Obsessive Compulsive Disorder (OCD)
Obsessive-compulsive disorder is classified as an anxiety disorder. It is characterized by obsessions and compulsions in which you feel the need to repeat certain behaviors which may be normal in their own, but are deemed abnormal due to the repetition. These compulsions often interfere with a person's ability to perform everyday functions. It may also interfere with a person's social life, professional life, education and other aspects of life.
The condition is deemed abnormal because of the time spent performing the obsessive activities. There is also a fear of what could happen if the behavior is not performed. The person may feel extremely distressed and fear the worst if even a simple action such as locking the door is not performed a set number of times.
Medical practitioners have classified OCD into four different categories. These categories are defined by the characteristics of the obsessions. These categories are obsession with hoarding; obsessions which are aggressive, religious or make you check things compulsively; obsessions relating to repetition and symmetry of arrangement and obsession of contamination and cleaning.
So what is obsessive-compulsive disorder? It is an anxiety related disorder
where the compulsive thoughts are irresistible to a person despite understanding the irrationality of these thoughts.

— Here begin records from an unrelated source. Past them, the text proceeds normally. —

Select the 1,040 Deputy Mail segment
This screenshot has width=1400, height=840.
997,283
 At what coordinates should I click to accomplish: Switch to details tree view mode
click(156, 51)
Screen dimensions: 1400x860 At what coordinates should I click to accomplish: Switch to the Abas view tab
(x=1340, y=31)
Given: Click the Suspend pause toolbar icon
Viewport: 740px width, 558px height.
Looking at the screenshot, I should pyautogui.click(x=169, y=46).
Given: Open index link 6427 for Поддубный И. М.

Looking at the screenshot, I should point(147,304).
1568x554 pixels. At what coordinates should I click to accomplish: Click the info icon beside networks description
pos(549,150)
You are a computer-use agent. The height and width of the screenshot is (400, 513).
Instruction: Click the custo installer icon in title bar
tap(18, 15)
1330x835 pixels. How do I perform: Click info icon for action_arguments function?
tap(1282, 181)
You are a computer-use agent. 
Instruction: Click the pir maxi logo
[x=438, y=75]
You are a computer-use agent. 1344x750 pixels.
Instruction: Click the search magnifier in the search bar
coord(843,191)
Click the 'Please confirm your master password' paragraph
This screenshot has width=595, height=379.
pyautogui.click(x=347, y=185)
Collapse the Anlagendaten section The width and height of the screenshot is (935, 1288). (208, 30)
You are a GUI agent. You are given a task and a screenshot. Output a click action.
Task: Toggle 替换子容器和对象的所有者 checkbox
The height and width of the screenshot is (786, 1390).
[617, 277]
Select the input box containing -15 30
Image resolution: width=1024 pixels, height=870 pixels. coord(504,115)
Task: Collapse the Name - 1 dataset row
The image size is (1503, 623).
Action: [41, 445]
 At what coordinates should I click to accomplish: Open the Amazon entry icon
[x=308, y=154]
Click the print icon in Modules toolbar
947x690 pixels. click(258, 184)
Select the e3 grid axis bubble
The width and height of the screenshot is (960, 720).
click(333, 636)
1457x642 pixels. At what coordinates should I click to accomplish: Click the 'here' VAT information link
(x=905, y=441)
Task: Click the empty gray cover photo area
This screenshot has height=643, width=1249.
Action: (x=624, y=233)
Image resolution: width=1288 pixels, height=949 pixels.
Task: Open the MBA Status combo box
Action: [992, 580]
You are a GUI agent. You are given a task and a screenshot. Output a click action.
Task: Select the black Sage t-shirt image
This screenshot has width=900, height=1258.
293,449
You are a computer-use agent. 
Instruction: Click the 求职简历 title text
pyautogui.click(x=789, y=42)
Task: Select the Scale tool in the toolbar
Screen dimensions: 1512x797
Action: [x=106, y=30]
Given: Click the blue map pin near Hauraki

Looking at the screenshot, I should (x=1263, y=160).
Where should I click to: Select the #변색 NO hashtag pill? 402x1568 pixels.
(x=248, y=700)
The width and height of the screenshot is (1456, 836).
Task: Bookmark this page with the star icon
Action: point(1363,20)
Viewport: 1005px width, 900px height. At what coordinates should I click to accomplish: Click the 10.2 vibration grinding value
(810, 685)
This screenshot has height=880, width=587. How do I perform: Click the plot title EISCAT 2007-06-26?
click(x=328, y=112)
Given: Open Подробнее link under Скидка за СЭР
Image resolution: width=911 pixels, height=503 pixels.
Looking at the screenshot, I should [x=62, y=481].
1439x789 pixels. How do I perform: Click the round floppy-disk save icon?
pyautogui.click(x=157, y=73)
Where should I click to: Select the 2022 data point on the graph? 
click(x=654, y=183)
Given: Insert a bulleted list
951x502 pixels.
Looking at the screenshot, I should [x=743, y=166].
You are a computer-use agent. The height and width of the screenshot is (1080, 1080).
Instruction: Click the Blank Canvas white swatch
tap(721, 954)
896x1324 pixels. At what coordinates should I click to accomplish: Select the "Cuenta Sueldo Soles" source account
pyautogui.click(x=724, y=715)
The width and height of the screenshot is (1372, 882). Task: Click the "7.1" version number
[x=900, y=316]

People with OCD may find themselves worrying about contamination and fret about germs and cleanliness. Though there are a lot of other compulsions that a person experiences, cleanliness is usually the most common of all. Most people who suffer from this condition have a very rigid set of rules which they are obsessive about. Some of the most common obsessions, apart from cleanliness, are skin picking, hand washing, lock checking and arranging items in a particular order. They may never touch another person due to the fear of germs from them.
Alternative names of obsessive-compulsive disorder include OCD and obsessive-compulsive neurosis.